A primeira edição desse festival foi mesmo marcada por vários percalços, mas o episódio mais caricato foi mesmo o dos muitos lenços brancos, normalmente utilizados no futebol para mostrarem insatisfação, vindos da assistência. “Aquilo surpreendeu-nos”, confessa um divertido Shields. “Para nós lenços brancos significavam paz!, não estávamos muito bem a perceber onde aquelas pessoas queriam chegar!” O alinhamento desajustado do dia incentivou o efeito.
“Vocês eram uns Ovnis naquele festival”, sublinha Hélio Morais. “Recordo-me bem desse dia”, lembra Shields. “Aquele era o festival dos Offspring, como era evidente. Mas acabou por ser divertido. Uma maluqueira terrível!” Hélio recorda-se de ter ido com amigos, tendo passado parte do tempo, dentro do carro, no parque de estacionamento. “Só saímos quando começaram a tocar e era por demais evidente que a esmagadora maioria não vos conhecia.”
“O agente que nos levou a esse festival era muito conhecido no meio. Trabalhava com os Coldplay ou o Eminem”, recorda Shields. “Conhecíamo-nos há muito tempo, desde que ele era um quase desconhecido e não tinha grande impacto. Era um tipo engraçado, outras vezes apenas meio pateta e muito singular. Dessa vez deu argolada. Aliás tivemos uma outra experiência semelhante, num outro festival, no mesmo ano, com os fãs dos Tool. Dessa vez não havia lenços brancos, mas parecia-me que tinham os dedos bem espetados na nossa direcção.”

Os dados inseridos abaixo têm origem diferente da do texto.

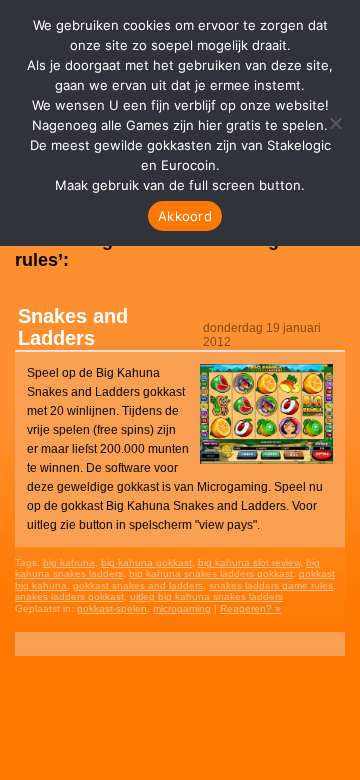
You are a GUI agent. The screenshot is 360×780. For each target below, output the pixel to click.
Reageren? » (250, 608)
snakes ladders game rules (271, 585)
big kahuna (69, 562)
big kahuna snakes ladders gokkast (211, 573)
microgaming (182, 608)
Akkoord (185, 216)
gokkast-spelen (112, 608)
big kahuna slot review (249, 562)
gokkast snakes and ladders (138, 585)
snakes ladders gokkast (69, 596)
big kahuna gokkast (146, 562)
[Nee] (335, 123)
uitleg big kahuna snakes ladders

Quando regressaram a Portugal, no Primavera Sound do Porto de 2013, também dividiram opiniões, com muita gente a desistir da experiência a meio, mas não houve animosidade. Para os que ficaram até ao fim foram ruidosos e maravilhosamente impiedosos. Não transigem com o seu legado. E fazem bem. A sua música nada tem de efusivo. É rock ruidoso, misterioso, melancólico. Há palavra, mas apenas para sublinhar a solidão da palavra. Há melodia, mas apenas a vislumbrará quem mergulhar nas camadas sonoras que vão sendo sobrepostas. É verdade. Nem sempre o público sabe como reagir nos seus concertos. Mas ainda bem que há grupos assim, que nos fazem repensar a nossa relação com a música.